The debate over the effectiveness of subjecting detainees to psychological and physical pressure is in some ways irresolvable, because it is impossible to know whether less coercive methods would have achieved the same result. But for defenders of waterboarding, the evidence is clear: Mohammed cooperated, and to an extraordinary extent, only when his spirit was broken in the month after his capture March 1, 2003, as the inspector general’s report and other documents released this week indicate.

Over a few weeks, he was subjected to an escalating series of coercive methods, culminating in 7 1/2 days of sleep deprivation, while diapered and shackled, and 183 instances of waterboarding. After the month-long torment, he was never waterboarded again. …

One former U.S. official with detailed knowledge of how the interrogations were carried out said Mohammed, like several other detainees, seemed to have decided that it was okay to stop resisting after he had endured a certain amount of pressure.

“Once the harsher techniques were used on [detainees], they could be viewed as having done their duty to Islam or their cause, and their religious principles would ask no more of them,” said the former official, who requested anonymity because the events are still classified. “After that point, they became compliant.
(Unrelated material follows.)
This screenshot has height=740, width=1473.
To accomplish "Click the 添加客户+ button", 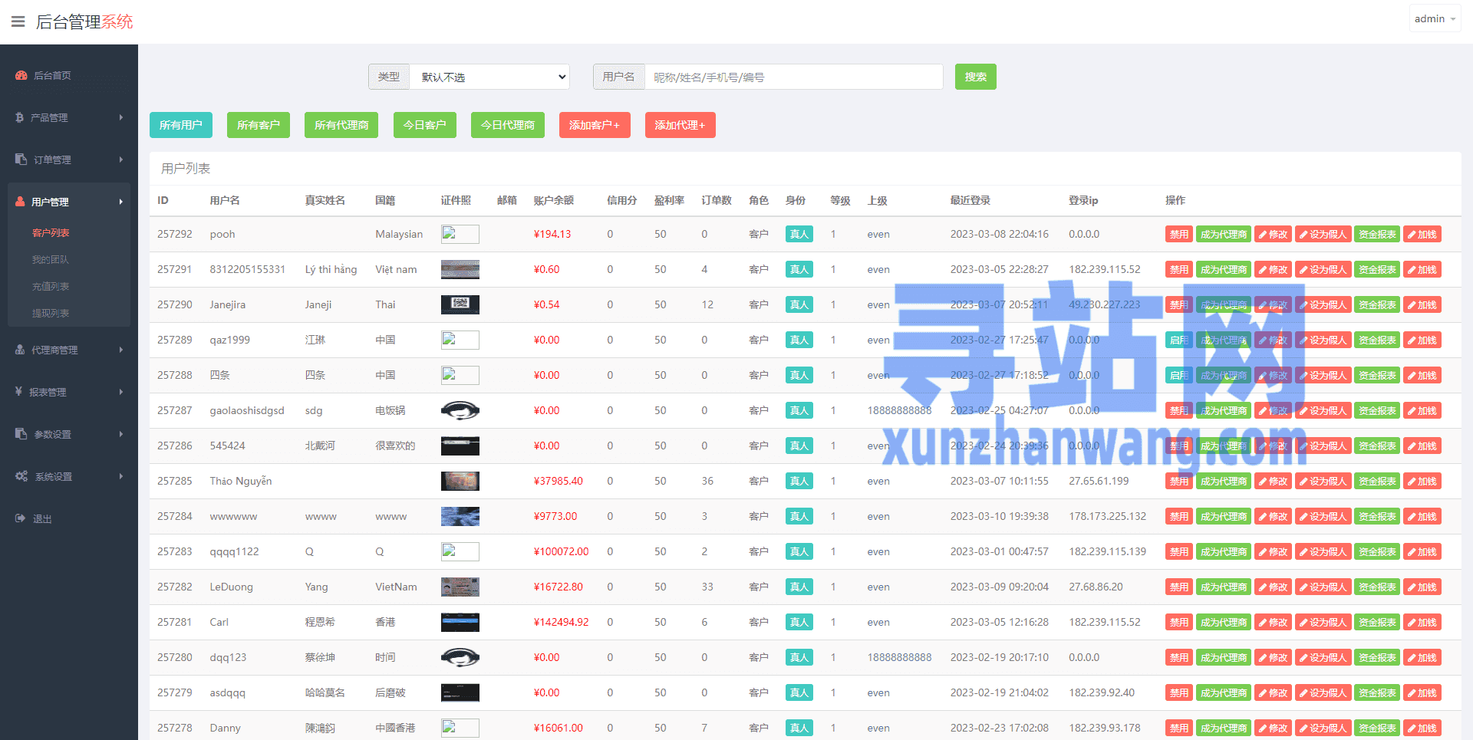I will 595,125.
Obviously, there was also an interest in being able to later say, ‘I was tortured into cooperating.'” …

Mohammed told interrogators that after the Sept. 11 attacks, his “overriding priority” was to strike the United States, but that he “realized that a follow-on attack would be difficult because of security measures.” Most of the plots, as a result, were “opportunistic and limited,” according to the summary. …

Mohammed was an unparalleled source in deciphering al-Qaeda’s strategic doctrine, key operatives and likely targets, the summary said, including describing in “considerable detail the traits and profiles” that al-Qaeda sought in Western operatives and how the terrorist organization might conduct surveillance in the United States.

As the report indicates, and as the CIA Inspector General acknowledged, it isn’t possible to know how less-intense interrogation would have worked, especially over a longer period of time.  However, intelligence of value, and especially actionable intelligence, is almost always very time-sensitive.  When a captured enemy combatant initially provides little or no useful information, especially when it’s known beforehand that he has needed information, the intensity of the interrogation must be increased.

Charges of “torture” have become a staple in the unending attacks on the Bush Administration.  The CIA is also under attack by American politicians, and there’s a hue and cry from the left to prosecute officials of the former administration for a wide variety of offenses, real or imagined.  This banana-republic behavior ill serves the country and sets a dangerous precedent of wreaking vengeance on the opposition every time the government changes hands.  Perhaps worse, our national intelligence capabilities may be so damaged by this effort as to be of far less value in contributing to our defense.

Khalid Sheik Mohammed no doubt endured significant stress and discomfort during his interrogations.  Today, however, he lives in good health and comfort in prison at Guantanamo, lacking nothing but his freedom.  The 3,000 people he murdered on 9/11, not to mention others he murdered, are still dead, and their families and friends still suffer the daily trauma of staggering loss.  It’s hard to work up much sympathy for this despicable mass murderer.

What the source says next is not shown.